Il metodo di calcolo della variabilità della frequenza cardiaca (HRV) può variare a seconda del dispositivo. Alcuni la misurano di notte, altri al mattino appena svegli, il che può portare a risultati leggermente diversi. Per questo motivo è difficile confrontare la propria HRV con quella di un'altra persona.

È consigliabile monitorare la propria variabilità della frequenza cardiaca (HRV) per almeno quattro-otto settimane prima di tentare di interpretarla. Non limitatevi a guardare il numero sul polso ogni mattina. Mentre calcolate il vostro valore basale di HRV, tenete anche un diario. Annotate elementi come il consumo di caffeina, il sonno e l'idratazione, ovvero qualsiasi cosa possa influenzare la vostra HRV. Dopo aver monitorato la vostra HRV per questo periodo e aver preso nota di questi fattori, potrete iniziare a comprenderla e utilizzarla in modo più efficace.

Perché la variabilità della frequenza cardiaca è importante per i ciclisti e come può essere utile per l'allenamento?

La variabilità della frequenza cardiaca (HRV) può essere molto utile nell'allenamento, poiché un valore più elevato indica generalmente una buona prontezza all'allenamento. Ad esempio, se noti che la tua HRV si colloca nella fascia alta della tua media, potresti aumentare l'intensità o la durata del tuo prossimo allenamento.

Se il tuo valore è inferiore al solito per più di un giorno, potrebbe significare che ti stai sforzando troppo e che devi rallentare. Monitorare questi valori può aiutarti a evitare infortuni o sovrallenamento, perché una variabilità della frequenza cardiaca (HRV) costantemente bassa può essere un segnale di allarme precoce. Potrebbe indicare a te o al tuo allenatore che è il momento di modificare il tuo programma di allenamento.

Altri fattori, come la disidratazione o la stanchezza, possono anch'essi abbassare il tuo valore, quindi non si tratta sempre di sovrallenamento. Tuttavia, è una buona idea controllare il tuo programma e vedere se è necessario rallentare.

Atleti e allenatori d'élite ora utilizzano la variabilità della frequenza cardiaca (HRV) per guidare il loro allenamento. Infatti, uno studio del 2018 nel Rivista internazionale di fisiologia e prestazione sportiva È stato scoperto che pianificare gli allenamenti giornalieri in base alla variabilità della frequenza cardiaca (HRV) può contribuire a migliorare la potenza di picco più di un tradizionale piano di allenamento periodizzato.

Coospo

Gli atleti di alto livello sono sempre alla ricerca di piccoli vantaggi, quindi alcuni allenatori di alto livello utilizzano questi dati.
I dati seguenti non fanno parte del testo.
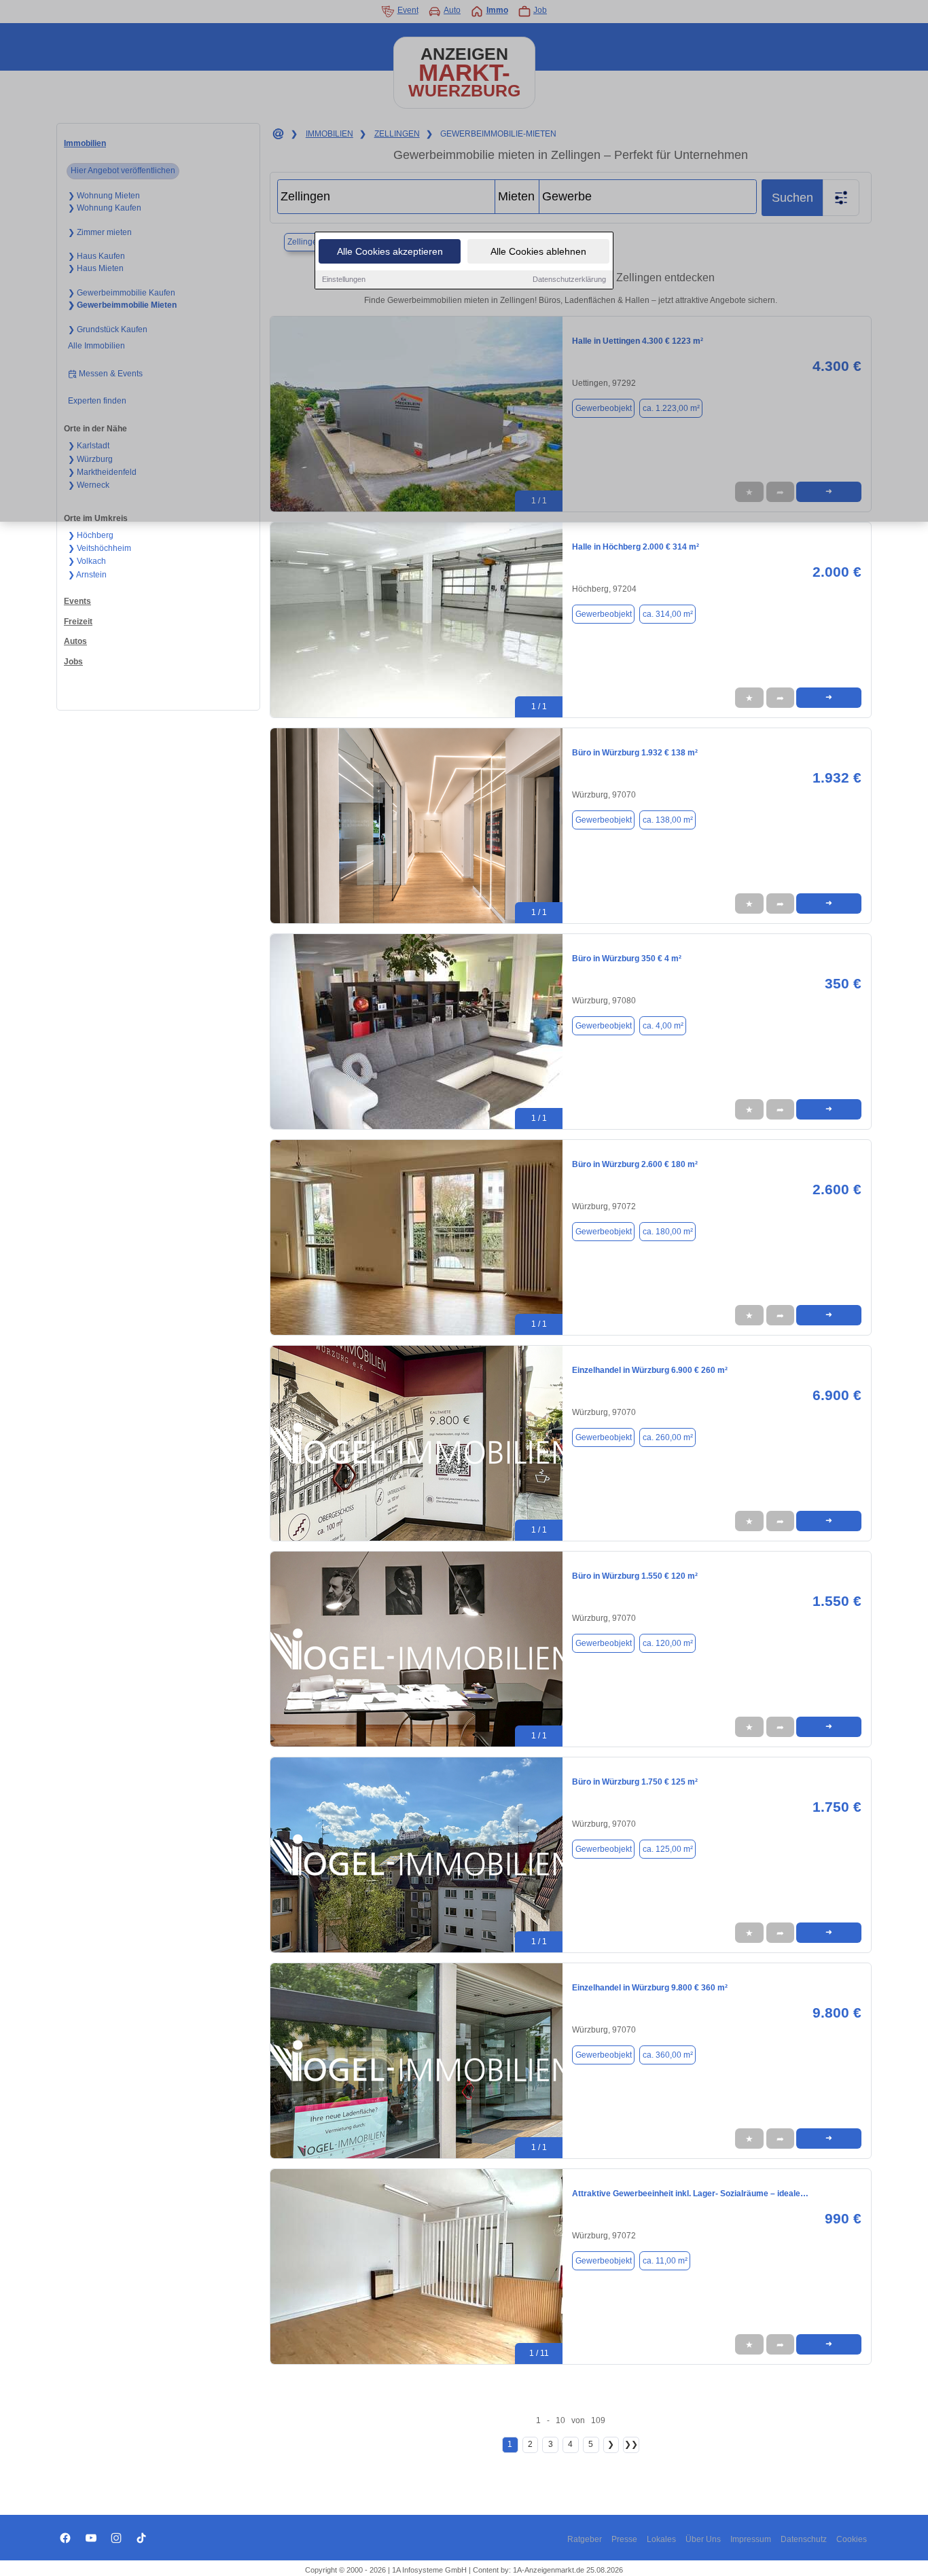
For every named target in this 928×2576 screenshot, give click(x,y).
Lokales (661, 2539)
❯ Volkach (87, 561)
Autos (75, 641)
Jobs (73, 661)
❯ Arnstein (87, 574)
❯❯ (631, 2444)
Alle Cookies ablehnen (538, 251)
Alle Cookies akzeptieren (390, 251)
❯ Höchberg (90, 535)
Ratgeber (584, 2539)
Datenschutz (804, 2539)
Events (77, 601)
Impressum (750, 2539)
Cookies (851, 2539)
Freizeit (78, 621)
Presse (624, 2539)
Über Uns (703, 2539)
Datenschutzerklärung (569, 279)
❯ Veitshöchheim (99, 548)
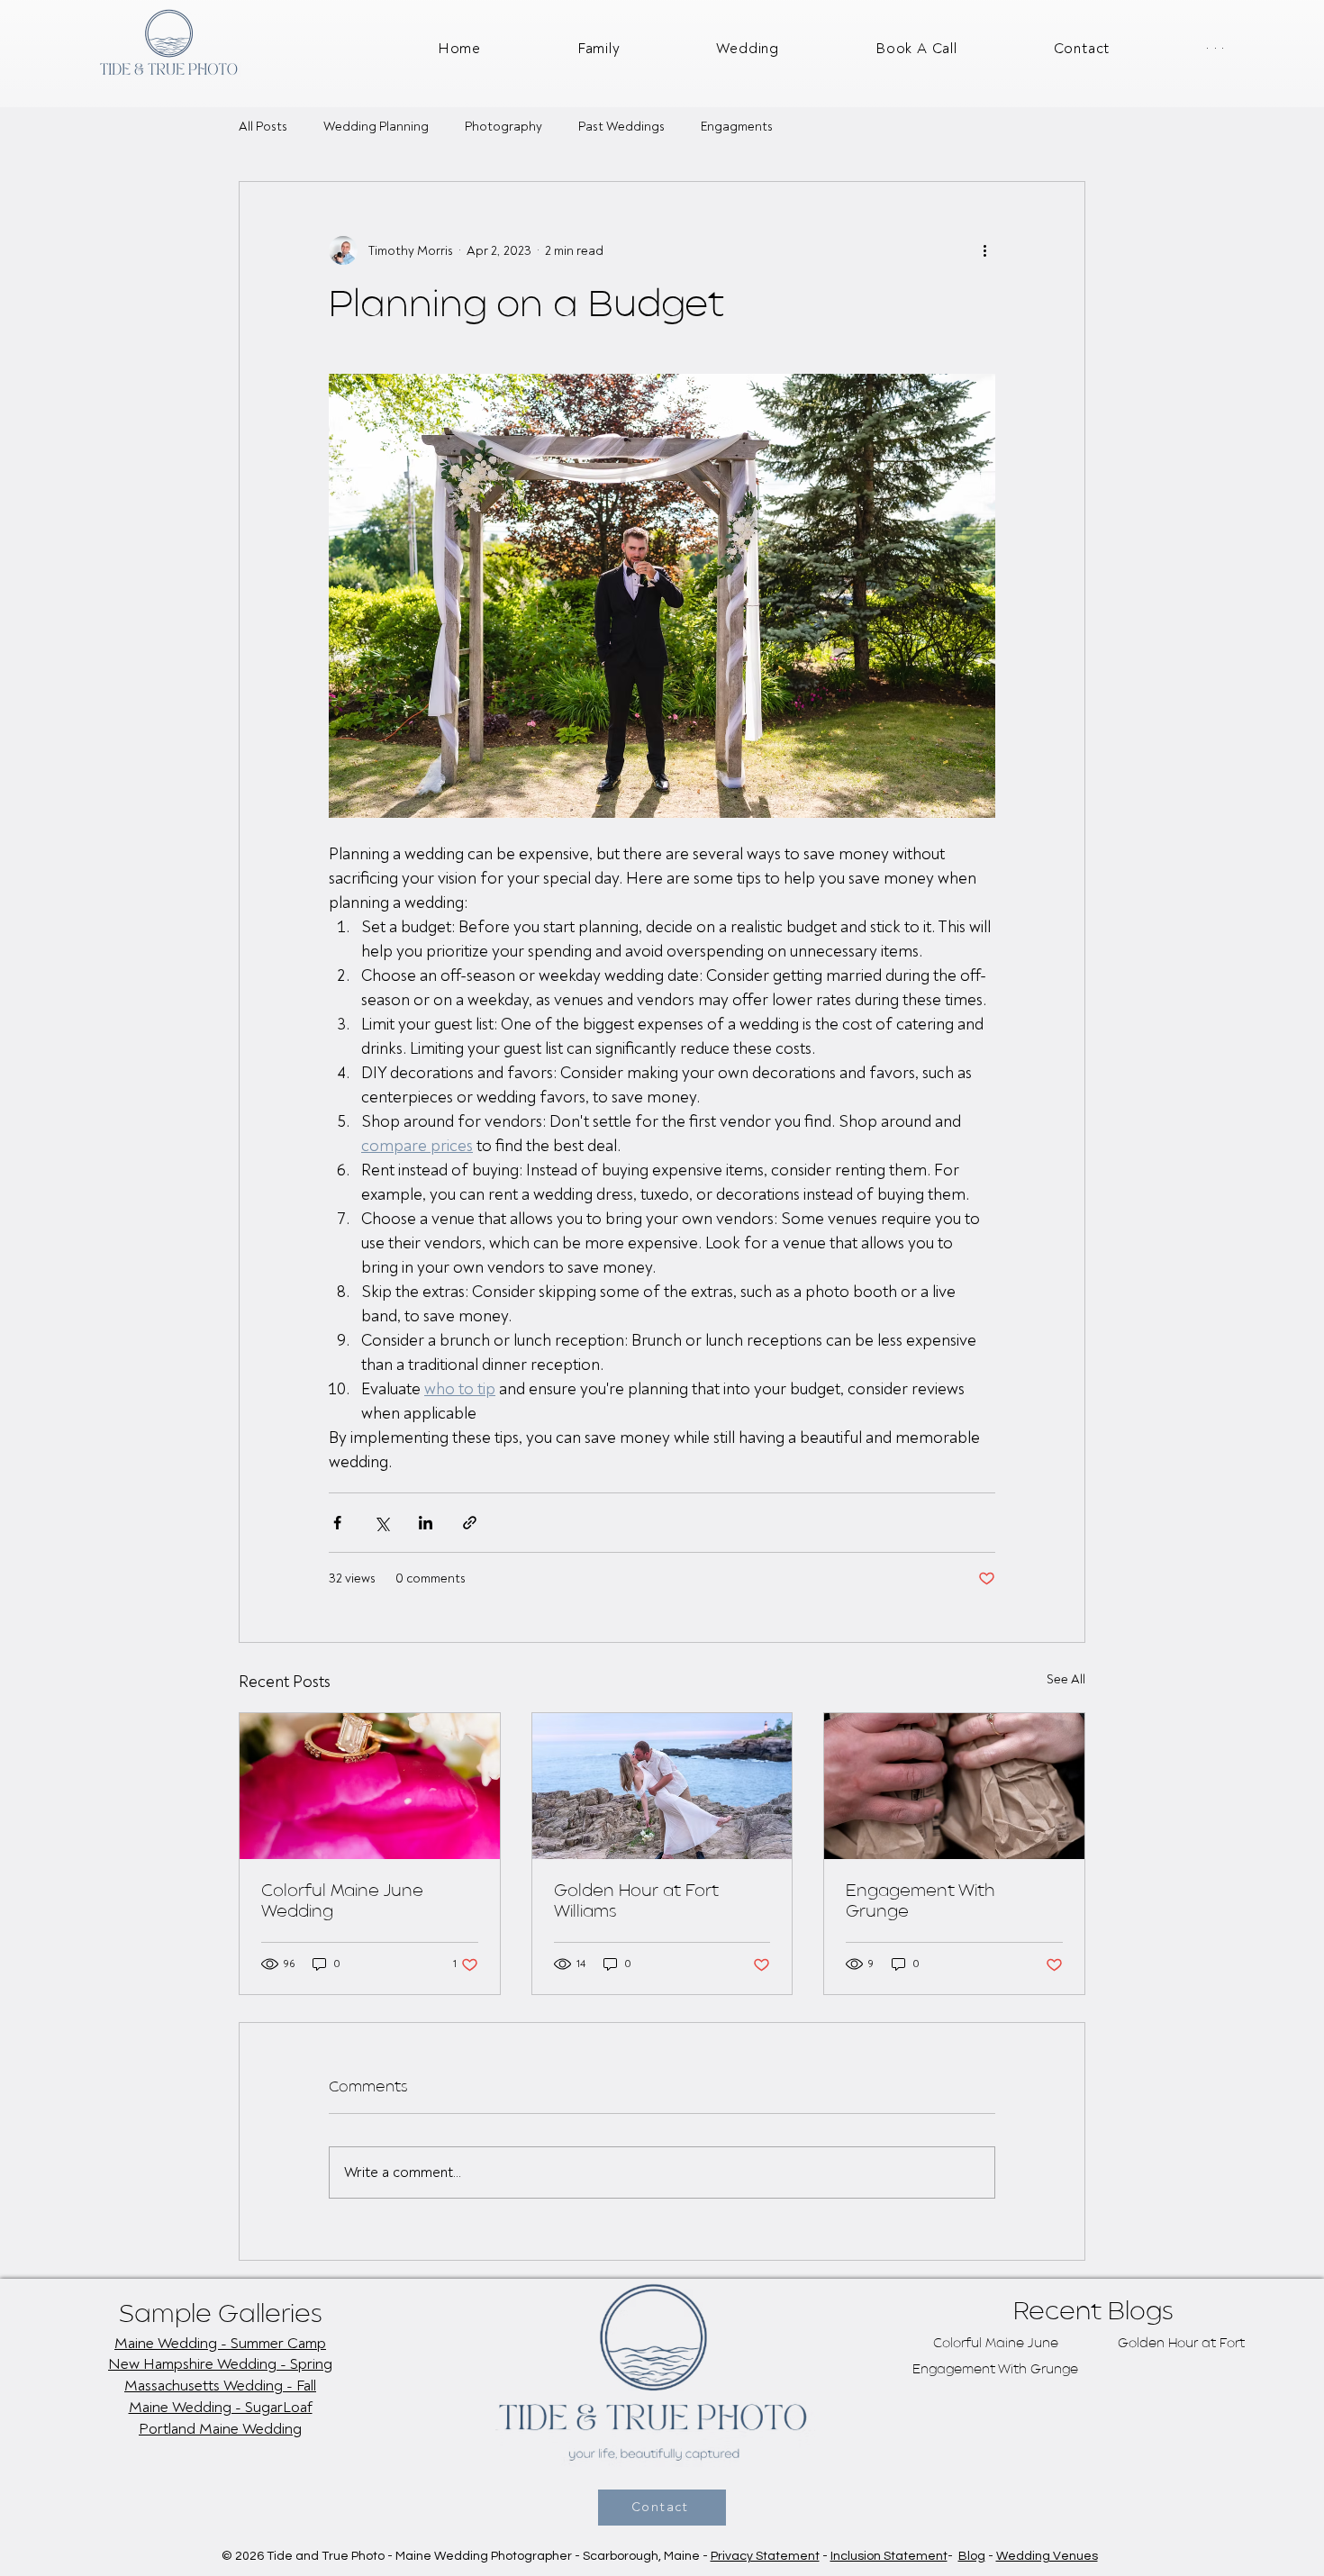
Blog (971, 2556)
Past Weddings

Per la maggior parte delle persone, l'utilizzo della variabilità della frequenza cardiaca (HRV) in questo modo dipende da quanto si desidera monitorare l'impatto delle scelte quotidiane sulla propria HRV e dalla possibilità di adattare gli allenamenti ai diversi giorni a seconda che il valore rilevato sia superiore o inferiore al livello abituale.

Anche in questo caso, si tratta solo di una linea guida, soggetta a notevoli variazioni giornaliere, quindi è probabilmente più utile per analizzare le tendenze piuttosto che per apportare modifiche quotidiane a un programma di allenamento.